Distributed systems and microservices are all the rage these days, and Apache Kafka seems to be getting most of that attention.
Here at Server Density we use it as part of our payloads processing (see: Tech chat: processing billions of events a day with Kafka, Zookeeper and Storm). Last week we looked at How to Monitor Zookeeper. Today we’ll look at how to monitor Kafka.
Introduction and terminology
For the uninitiated, Kafka is a Scala project—originally developed by LinkedIn—that provides a publish-subscribe messaging between distributed nodes.
Kafka is fast: a single node, can handle hundreds of read/writes from thousands of clients in real time. Kafka is distributed and scalable. It creates and takes down nodes in an elastic manner and without any downtime. Data streams are split into partitions and spread over different brokers for capability and redundancy.

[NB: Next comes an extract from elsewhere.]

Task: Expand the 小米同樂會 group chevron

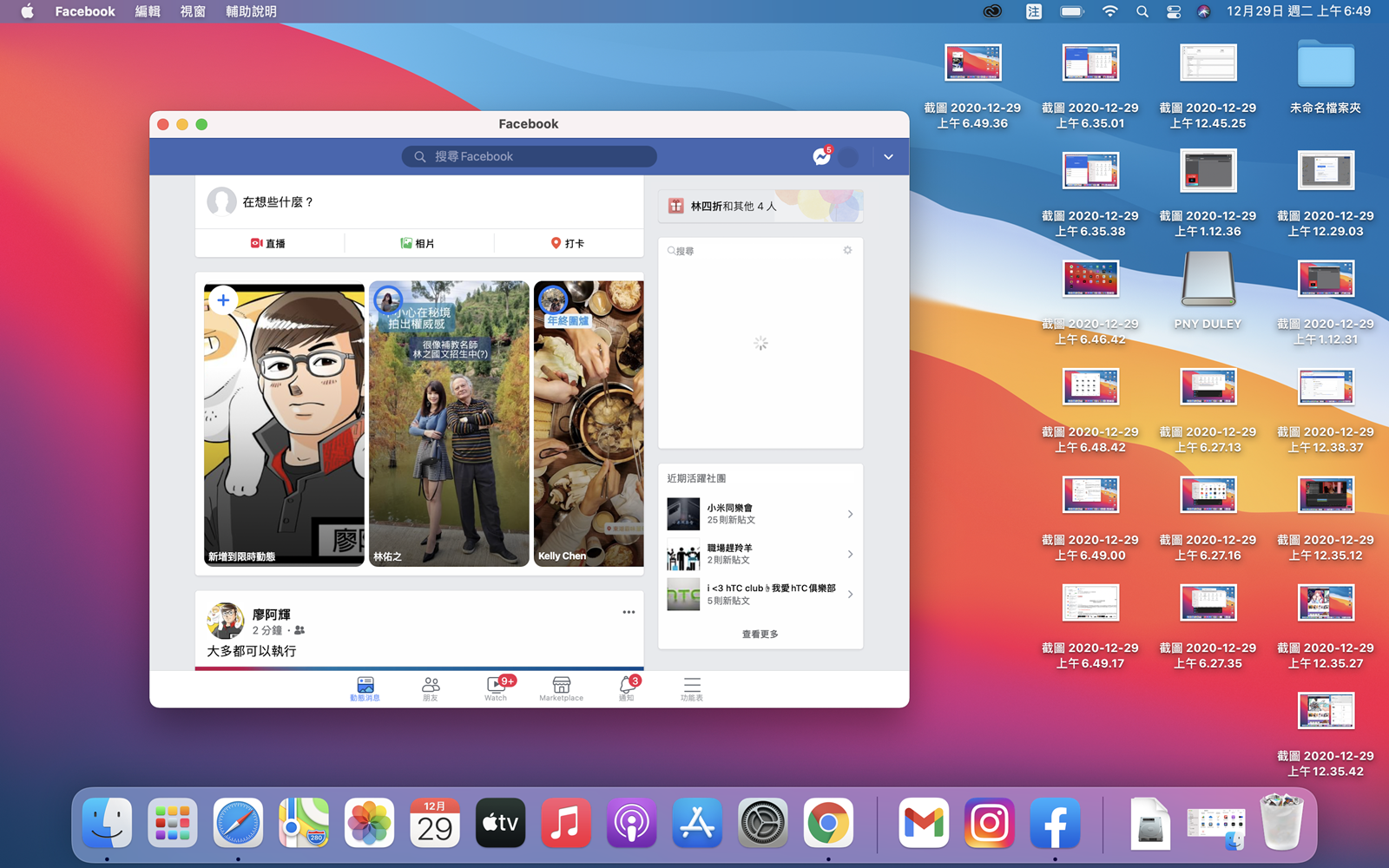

Before we delve deeper, here’s some useful terminology:
Topic: a feeds of messages or packages
Partition: group of topics split for scalability and redundancy
Producer: process that introduces messages into the queue
Consumer: process that subscribes to various topics and processes from a feed of published messages
Broker: a node that is part of the Kafka cluster
Here is a diagram of a Kafka cluster alongside the required Zookeeper ensemble: 3 Kafka brokers plus 3 Zookeeper servers (2n+1 redundancy) with 6 producers writing in 2 partitions for redundancy.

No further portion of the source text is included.